West of US 65, the road is known as 76 Country Music Boulevard. 76 Country Music Boulevard is a long strip of music theaters, motels, outlet malls, and other tourist stops[citation needed]. It is a long, wide road (three-lanes including a non passable center lane) which can be plagued with traffic during much of the day and especially towards show times (usually from 6-8 PM) and after they get out (around 9-10PM). Several beltways (including Route 165 and Route 465) have been built to help divert traffic off this highway.[citation needed] In the theater area, Route 76 intersects Route 165, Route 376, and Route 465. On the west side of Branson, a concurrency with Route 265 begins; at Branson West, a concurrency with Route 13 begins. At Reeds Spring, Route 76 turns west towards Cape Fair. At Cape Fair is the southern terminus of Route 173.

At the Barry County line, Route 76 enters the Mark Twain National Forest for a third time. Eight miles into the forest is a short, one-mile (1.6 km) concurrency with Route 39. At the west limits of the national forest, Route 76 unites with Route 86; they are concurrent for sixteen miles. At Cassville is a short concurrency with Route 112 and an intersection with Route 37. The road becomes less winding and hilly in this area.
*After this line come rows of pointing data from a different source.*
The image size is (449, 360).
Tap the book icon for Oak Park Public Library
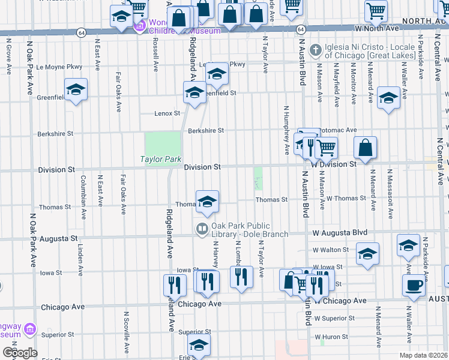[x=202, y=229]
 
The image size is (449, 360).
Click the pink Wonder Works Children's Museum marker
[x=141, y=26]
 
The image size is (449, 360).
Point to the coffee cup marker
[x=414, y=285]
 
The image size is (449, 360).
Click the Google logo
[x=20, y=352]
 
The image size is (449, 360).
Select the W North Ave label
[x=377, y=28]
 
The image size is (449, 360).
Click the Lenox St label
[x=167, y=113]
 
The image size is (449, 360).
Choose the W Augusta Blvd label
[x=339, y=232]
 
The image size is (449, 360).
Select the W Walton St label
[x=330, y=250]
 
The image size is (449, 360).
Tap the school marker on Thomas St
[x=207, y=202]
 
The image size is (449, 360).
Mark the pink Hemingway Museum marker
[x=31, y=329]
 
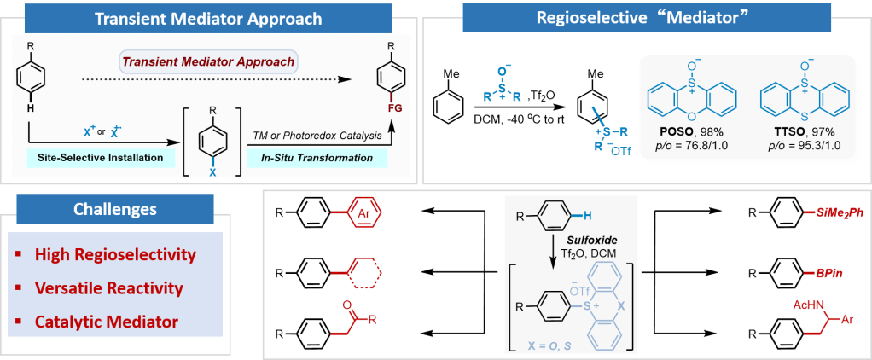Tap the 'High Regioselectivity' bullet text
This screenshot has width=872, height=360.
pos(115,254)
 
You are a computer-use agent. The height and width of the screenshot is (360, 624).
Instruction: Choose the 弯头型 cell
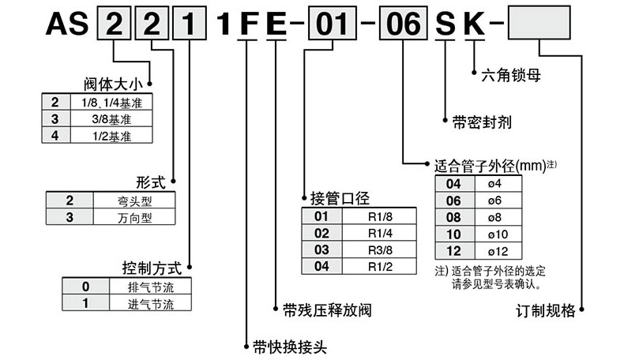(132, 200)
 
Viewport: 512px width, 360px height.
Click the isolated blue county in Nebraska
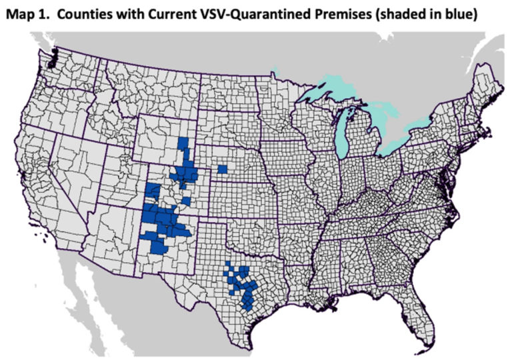click(221, 168)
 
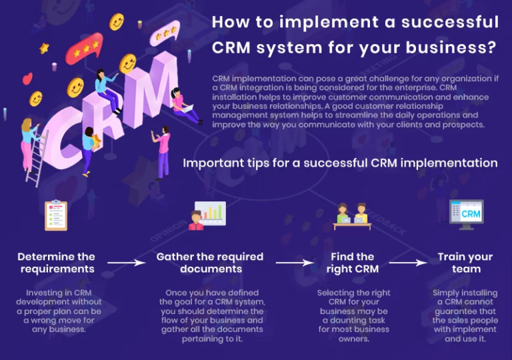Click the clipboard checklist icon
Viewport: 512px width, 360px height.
[56, 215]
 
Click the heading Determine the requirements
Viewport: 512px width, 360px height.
[57, 263]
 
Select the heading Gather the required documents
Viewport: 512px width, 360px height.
[210, 263]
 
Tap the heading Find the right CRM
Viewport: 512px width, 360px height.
[353, 263]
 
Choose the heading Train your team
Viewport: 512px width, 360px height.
[465, 263]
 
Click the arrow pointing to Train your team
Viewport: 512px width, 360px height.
[409, 263]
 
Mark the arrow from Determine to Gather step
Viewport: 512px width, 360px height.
[126, 263]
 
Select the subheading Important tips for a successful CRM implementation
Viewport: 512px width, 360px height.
[340, 163]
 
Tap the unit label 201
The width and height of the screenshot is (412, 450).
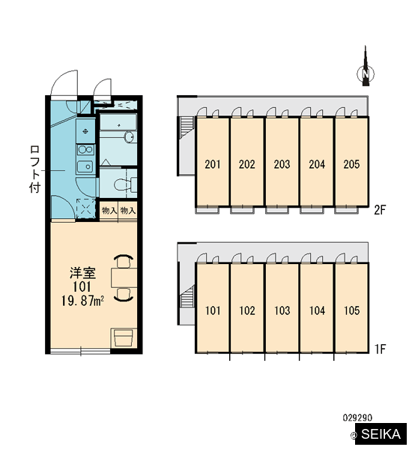(213, 164)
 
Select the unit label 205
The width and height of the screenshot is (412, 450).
(351, 164)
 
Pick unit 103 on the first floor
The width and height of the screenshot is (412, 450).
(282, 310)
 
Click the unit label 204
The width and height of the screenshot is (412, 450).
(317, 164)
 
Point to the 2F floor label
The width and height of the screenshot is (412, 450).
(381, 210)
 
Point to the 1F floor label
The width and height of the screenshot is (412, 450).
(381, 350)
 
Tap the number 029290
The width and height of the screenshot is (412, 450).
(357, 418)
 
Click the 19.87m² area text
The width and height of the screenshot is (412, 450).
(82, 301)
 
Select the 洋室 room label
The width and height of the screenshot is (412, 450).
(82, 273)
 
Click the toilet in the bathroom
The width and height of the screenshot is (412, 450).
(125, 184)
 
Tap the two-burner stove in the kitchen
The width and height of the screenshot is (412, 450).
(85, 149)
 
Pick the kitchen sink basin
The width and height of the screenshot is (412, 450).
(85, 166)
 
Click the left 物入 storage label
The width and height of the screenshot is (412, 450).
(109, 211)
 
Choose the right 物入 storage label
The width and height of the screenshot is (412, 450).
(128, 211)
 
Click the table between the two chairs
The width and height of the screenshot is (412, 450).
(124, 278)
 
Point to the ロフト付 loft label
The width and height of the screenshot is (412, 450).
(34, 169)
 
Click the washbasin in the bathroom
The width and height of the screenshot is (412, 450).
(130, 137)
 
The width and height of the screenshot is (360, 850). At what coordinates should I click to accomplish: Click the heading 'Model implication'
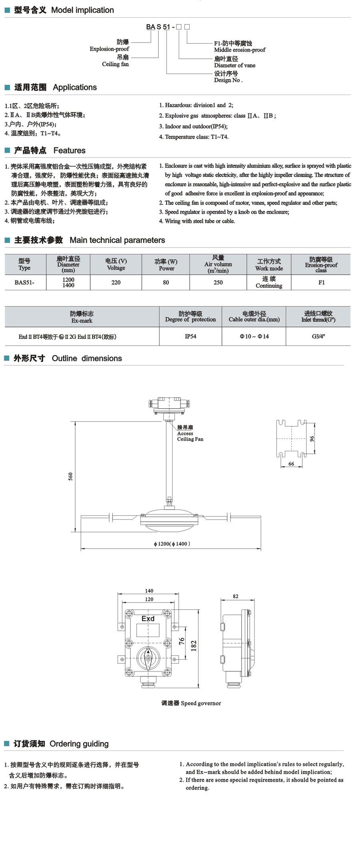(x=82, y=10)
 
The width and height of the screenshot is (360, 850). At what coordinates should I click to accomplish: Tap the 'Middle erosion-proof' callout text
(x=240, y=50)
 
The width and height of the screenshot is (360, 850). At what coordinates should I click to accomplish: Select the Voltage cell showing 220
(x=116, y=282)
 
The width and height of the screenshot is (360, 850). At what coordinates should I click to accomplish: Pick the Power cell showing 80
(x=166, y=282)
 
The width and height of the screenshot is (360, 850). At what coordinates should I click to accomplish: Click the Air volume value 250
(x=218, y=282)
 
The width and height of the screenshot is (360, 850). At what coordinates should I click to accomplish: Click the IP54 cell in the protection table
(x=190, y=336)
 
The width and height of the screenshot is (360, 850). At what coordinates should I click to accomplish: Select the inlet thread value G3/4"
(x=318, y=336)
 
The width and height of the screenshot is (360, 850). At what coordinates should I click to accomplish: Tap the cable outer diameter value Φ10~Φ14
(x=254, y=336)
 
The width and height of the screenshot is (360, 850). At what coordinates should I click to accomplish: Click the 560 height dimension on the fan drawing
(x=71, y=476)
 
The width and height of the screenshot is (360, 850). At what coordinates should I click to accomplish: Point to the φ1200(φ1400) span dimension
(x=172, y=544)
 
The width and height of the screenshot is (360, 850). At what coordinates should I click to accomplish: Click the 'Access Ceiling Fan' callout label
(x=190, y=433)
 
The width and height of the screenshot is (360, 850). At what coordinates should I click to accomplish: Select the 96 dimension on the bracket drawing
(x=312, y=439)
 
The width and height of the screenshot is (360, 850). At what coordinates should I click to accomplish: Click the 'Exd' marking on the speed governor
(x=148, y=619)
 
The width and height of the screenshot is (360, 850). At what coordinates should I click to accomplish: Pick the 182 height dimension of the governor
(x=194, y=646)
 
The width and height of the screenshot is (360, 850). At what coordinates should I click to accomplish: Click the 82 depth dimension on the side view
(x=236, y=596)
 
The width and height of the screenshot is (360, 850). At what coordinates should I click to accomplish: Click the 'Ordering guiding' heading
(x=79, y=744)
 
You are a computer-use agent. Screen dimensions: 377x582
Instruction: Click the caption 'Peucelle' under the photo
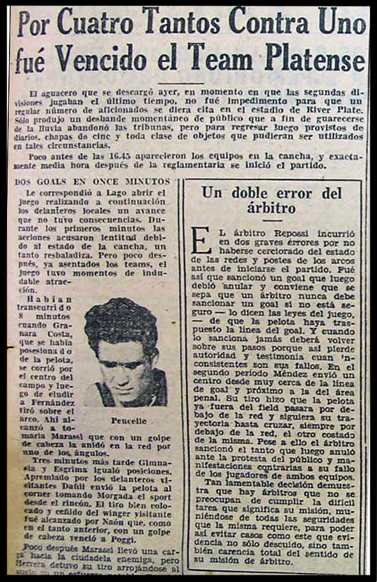[x=128, y=421]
At Wheaton, Route 86 turns north. Route 76 continues west through McDonald County. At Anderson, Route 76 has an interchange with U.S. Route 71, and just west is a two mile (3 km) concurrency with Route 59. Seven miles west of Anderson, the highway joins Route 43, turning north with that highway three miles. At the northwest junction, Route 76 turns west for one mile (1.6 km) and enters Tiff City. The western limit of Tiff City is the Oklahoma state line, where Route 76 becomes a county road on the county line of Ottawa County and Delaware County, Oklahoma.

History

Route 76 was initially designated in 1922, running from south of Spokane to Forsyth. The longer Route 78 passed through Forsyth on its path between Branson and the northeast corner of Taney County. In about 1929, Route 76 was extended west to Reeds Spring, and in the early 1930s Route 78 was extended northeast to Ava. With the extension of Route 80 west from Gainesville in the 1930s or 1940s, Route 78 west of Forsyth became part of Route 80, and the rest was absorbed into Route 76, which now connected Reeds Spring to Ava. US 160, designated in Missouri in the mid-1950s, initially followed Route 80 to Branson. It later moved to Route 76 west of Forsyth, and Route 76 was extended west via Branson, replacing part of Route 148 and much of Route 44. Route 44 had been designated in 1922 from Anderson to Abesville, and later extended west to Tiff City and east to Rockaway Beach. In the late 1950s, it was split up due to I-44, becoming Route 76 west of Cassville, Route 148 from Cassville to Galena, and a new Route 176 from Galena to Rockaway Beach.